Between 2002 and 2019, 8348 CRCs were diagnosed within NHS Lothian, median age 71 years (IQR 63–80), and 3689 (44.2%) were female. Of the CRCs, 469 (5.6%) were EOCRC in patients under the age of 50 years. The median age at diagnosis of EOCRC was 45 years (IQR 38–48), compared with 73 years (IQR 64–80) in the LOCRC. Two hundred and thirty of the EOCRCs were female, which was a significantly greater proportion than in the LOCRC (49.0% vs. 43.9%, p = 0.028).
Over the study period, the average population of NHS Lothian, aged 20 years and over, was 652,291 persons, with 375,031 (57.5%) of these under 50 years old, and 52.2% were female. The population increased steadily during the study from 600,185 in 2002 to 719,245 in 2019, and aged, with 59.0% under 50 in 2002 versus 55.7% in 2019 (Supplementary Figure S1).
The rate of EOCRC within the NHS Lothian population has shown a steady significant increase since 2002 from 4.2/100,000 to 10.5/100,000 (Figure 1). LOCRC rates increased up to 2011 before significantly decreasing until 2016. These trends observed in LOCRC are likely influenced by the implementation of the Scottish Bowel Screening Programme (SboSP) which invites those aged 50 and over to participate. In the early years, this would see more CRCs diagnosed as they are identified through the SboSP, but in later years, the incidence falls as a result of preventive polypectomies.
Whilst there is an upward trend in EOCRC in females, it is the significantly increasing rate in males that is driving the observed rise in EOCRC (Figure 2A). When broken down into age deciles, there has been no significant change in EOCRC rates for those in their 20s; ages 30–39 years have seen a constant significant rise in EOCRC, whilst in those aged 40–49, there was a steeply increasing rate between 2002 and 2011 with a significant APC of 9.72, and non-significant fluctuation since (Figure 2B).
A potential explanation for a perceived rise in EOCRC would be due to lead time bias generated through earlier diagnosis of CRC around the arbitrary age of 50. This does not appear to be the cause of the increasing trend in EOCRC diagnosis (Table 1). NHS Lothian, Scotland, and Wales have not observed an increase in CRC in those aged 45–49, with NHS Lothian and Scotland seeing an increase in those aged 50–54. This dispels the notion that the same CRCs are being diagnosed earlier and creating the illusion that EOCRC is on the rise. In England, there is a rise in the 45–49 year olds but no reciprocal decrease is seen in those 50–54, where the rate continues to increase albeit non-significantly.
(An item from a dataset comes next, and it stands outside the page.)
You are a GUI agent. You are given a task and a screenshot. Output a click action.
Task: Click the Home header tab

3.2. Comparison of EOCRC Trends in NHS Lothian to Other Areas of UK

Across the same period of 2002–2019, Scotland has also experienced a steady significant increase in the rate of EOCRC, which also holds true when the inclusion period is extended to 1993 (Figure 3). The average rates of EOCRC in the last 5 years are higher across Scotland compared with NHS Lothian (10.2/100,000 vs. 7.5/100,000), which is a reflection of the population’s socioeconomic make up, where NHS Lothian, despite being the second largest population, accounts for less than 10% of the most deprived areas in Scotland [27]. A similar increase is observed in England and Wales, with the increase incidence of EOCRC occurring most rapidly in England. This may be due to a seemingly delayed take off in the increased trend of EOCRC in England, which on review from 1993, did not start until 2002, in contrast to Scotland and Wales, which have seen a more consistent rise.
LOCRC in Scotland sees the same significant decline following the introduction of the SBoSP as observed within NHS Lothian (Supplementary Figure S2). However, the previous increase in diagnosis across 2002–2005 in NHS Lothian is not replicated across Scotland where there was fluctuation but no significant trend in the rate of LOCRC. England and Wales show a similar pattern of LOCRC where previously increasing trends declined in the years after bowel screening was introduced.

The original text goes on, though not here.